→ Stated task 1
In the passage on injection-molded parts, swap "polycarbonate" for "acrylic" every time it occurs, and write out the stretch starting with "The production of" and going on through "relatively high temperature.".
→ Stated task 2
Proceed with the passage on injection-molded polycarbonate parts, picking up right after its final sentence.

→ Text to read
==*==
The production of injection-moulded polycarbonate parts, in particular in the case of thin-wall mouldings, requires a sufficiently high melt flowability for the injection-moulding operation to take place without problems. Depending on the field of use, such mouldings are exposed to a very wide variety of environmental conditions and must meet a large number of demands without problems. This means that, in addition to the processing properties, it is necessary to ensure in particular that the polycarbonate has the conventional good optical properties while at the same time being stable to UV radiation. Moreover, these good properties must not change under the influence of moisture, which occurs relatively frequently, even at a relatively high temperature.
==*==
Element lookup records
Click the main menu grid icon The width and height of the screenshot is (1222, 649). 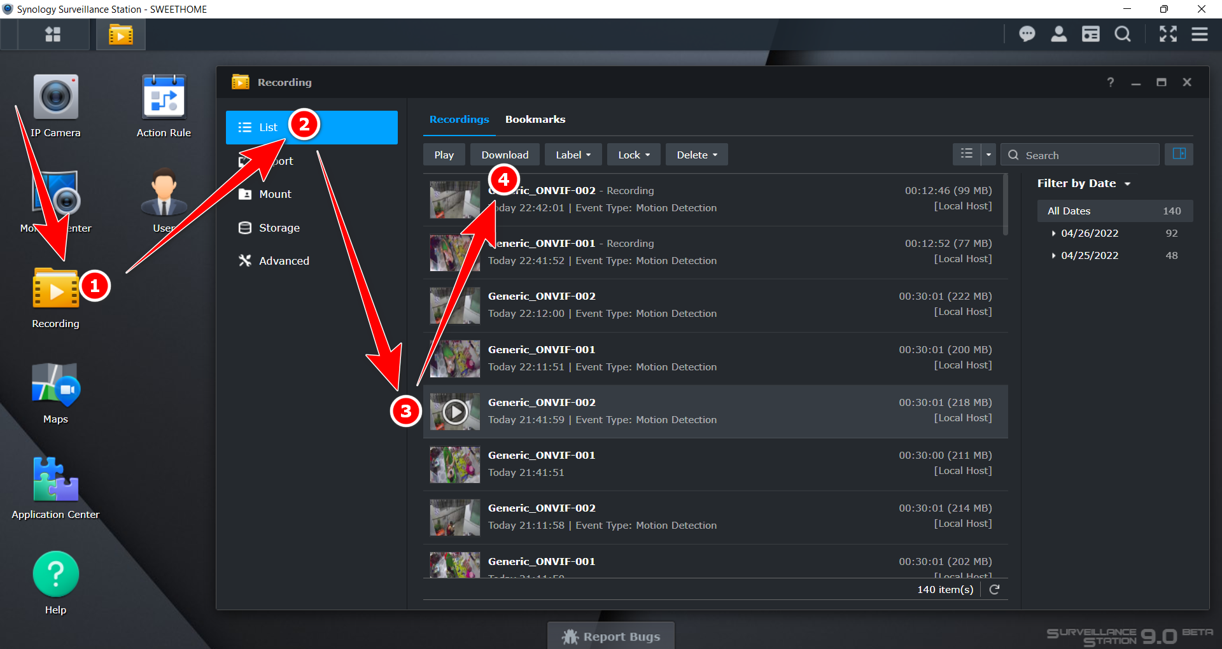click(x=53, y=34)
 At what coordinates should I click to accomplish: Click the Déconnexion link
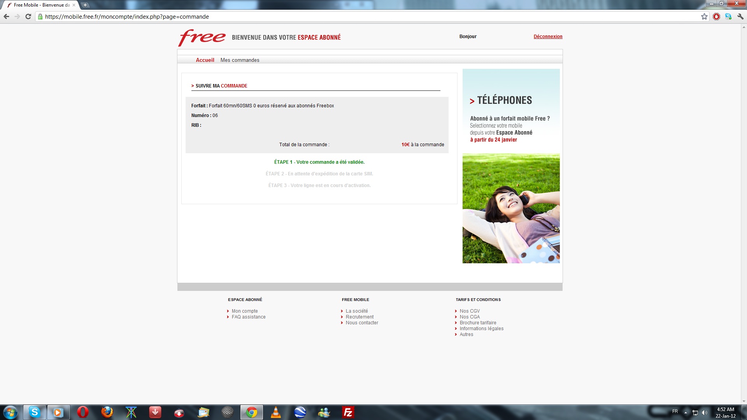pyautogui.click(x=548, y=37)
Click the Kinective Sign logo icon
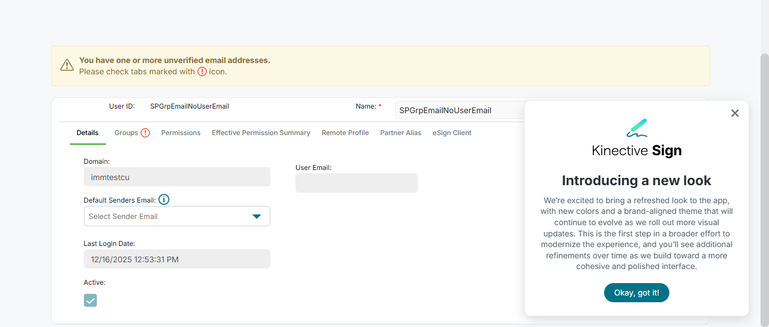The image size is (769, 327). [637, 128]
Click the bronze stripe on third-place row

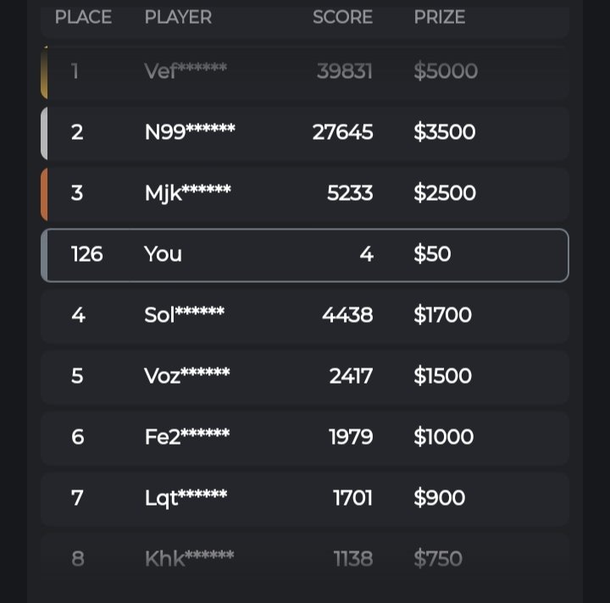(x=44, y=194)
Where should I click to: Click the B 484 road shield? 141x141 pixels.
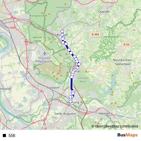tap(95, 34)

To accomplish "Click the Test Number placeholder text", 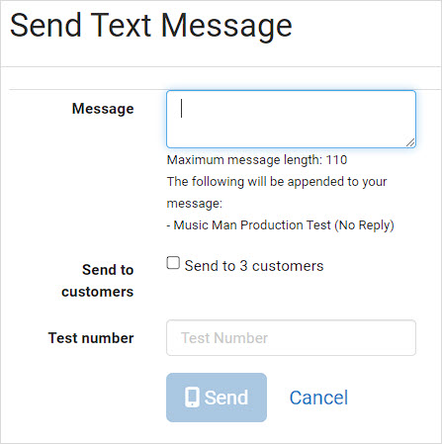I will point(224,338).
==*==
→ Task answer 1
The production of injection-moulded acrylic parts, in particular in the case of thin-wall mouldings, requires a sufficiently high melt flowability for the injection-moulding operation to take place without problems. Depending on the field of use, such mouldings are exposed to a very wide variety of environmental conditions and must meet a large number of demands without problems. This means that, in addition to the processing properties, it is necessary to ensure in particular that the acrylic has the conventional good optical properties while at the same time being stable to UV radiation. Moreover, these good properties must not change under the influence of moisture, which occurs relatively frequently, even at a relatively high temperature.

→ Task answer 2
Polycarbonate that is prepared in the melt by the so-called melt transesterification process, also known as the melt process, from organic carbonates, for example diaryl carbonates, and bisphenols, without the use of additional solvents, is becoming increasingly important economically and is therefore a suitable material for many fields of use. A particular advantage of melt polycarbonates is that, owing to the solvent-free preparation process, the content of volatile compounds is minimised from the outset.

The preparation of aromatic polycarbonates by the melt transesterification process is known and is described, for example, in Schnell, “Chemistry and Physics of Polycarbonates”, Polymer Reviews, Vol. 9, Interscience Publishers, New York, London, Sydney 1964, in D.C. Prevorsek, B. T. Debona and Y. Kersten, Corporate Research Center, Allied Chemical Corporation, Morristown, N.J. 07960, “Synthesis of Poly(ester)carbonate Copolymers” in Journal of Polymer Science, Polymer Chemistry Edition, Vol. 19, 75-90 (1980), in D. Freitag, U. Grigo, P. R. Müller, N. Nouvertne, BAYER AG, “Polycarbonates” in Encyclopedia of Polymer Science and Engineering, Vol. 11, Second Edition, 1988, pages 648-718, and finally in Des. U. Grigo, K. Kircher and P. R. Müller “Polycarbonate” in Becker/Braun, Kunststoff-Handbuch, Volume 3/1, Polycarbonate, Polyacetale, Polyester, Celluloseester, Carl Hanser Verlag Munich, Vienna 1992, pages 117-299.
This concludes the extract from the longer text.